Auf russischer Seite sind es erheblich mehr Sonden. Wenn wir nur die erfolgreich gestarteten nehmen 18 Stück (Venera 1-16 und Vega 1+2). Bis auf Venera 15+16 standen vor allem Landesonden auf dem Programm. Das verwundert nicht. Denn bei einer kurzen Betriebszeit von maximal 127 Minuten auf der Oberfläche war Russland mit seinem technischen Ansatz im Vorteil: Die Sonden waren nie besonders ausgeklügelt, dagegen robust, das bewährte sich bei so hohen Temperaturen und Drücken. Es kam auch nicht auf eine ausgeklügelte Computersteuerung an, vielmehr mussten in kurzer Zeit die Instrumente automatisch nacheinander arbeiten, das konnte man auch mit einem Zeitschaltwerk erreichen.

Technisch gesehen ist die Venus ein genauso attraktives Ziel wie der Mars. Das Δv von der Erde aus ist etwas kleiner (etwa 200 m/s), dafür braucht man um in einen ersten Orbit einzuschwenken etwa 200 m/s mehr.
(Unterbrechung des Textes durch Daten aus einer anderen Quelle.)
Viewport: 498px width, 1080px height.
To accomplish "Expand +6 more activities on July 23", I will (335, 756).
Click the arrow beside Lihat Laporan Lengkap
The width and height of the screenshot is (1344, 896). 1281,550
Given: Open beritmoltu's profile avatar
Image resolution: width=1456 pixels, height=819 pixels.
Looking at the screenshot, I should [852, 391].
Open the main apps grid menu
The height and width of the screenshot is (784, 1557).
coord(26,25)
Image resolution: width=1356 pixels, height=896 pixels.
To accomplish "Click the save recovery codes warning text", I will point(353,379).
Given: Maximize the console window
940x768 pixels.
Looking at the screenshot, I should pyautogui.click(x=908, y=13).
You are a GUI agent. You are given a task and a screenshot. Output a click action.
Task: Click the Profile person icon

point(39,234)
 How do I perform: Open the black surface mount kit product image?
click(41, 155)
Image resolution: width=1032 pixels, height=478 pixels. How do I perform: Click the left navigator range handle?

In der Summe gleicht es sich aus. Auch bei der Landung hat man es einfacher. Bei der dicken Atmosphäre braucht man nicht mal einen Fallschirm (es bürgerte sich nachdem man von ihr wusste ein, den Fallschirm in 20-30 km Höhe abzuwerfen, selbst dann noch kommt eine Kapsel nicht langsamer auf dem Boden an als eine mit Fallschirm auf der Erde. Man braucht keine ausgeklügelte Sequenz beim Mars und Airbags oder Landetriebwerken. Noch nie ist eine Raumsonde auf der Venus gecrasht — anders als beim Mars. (Mars 6, Beagle 2, Mars Polar Lander)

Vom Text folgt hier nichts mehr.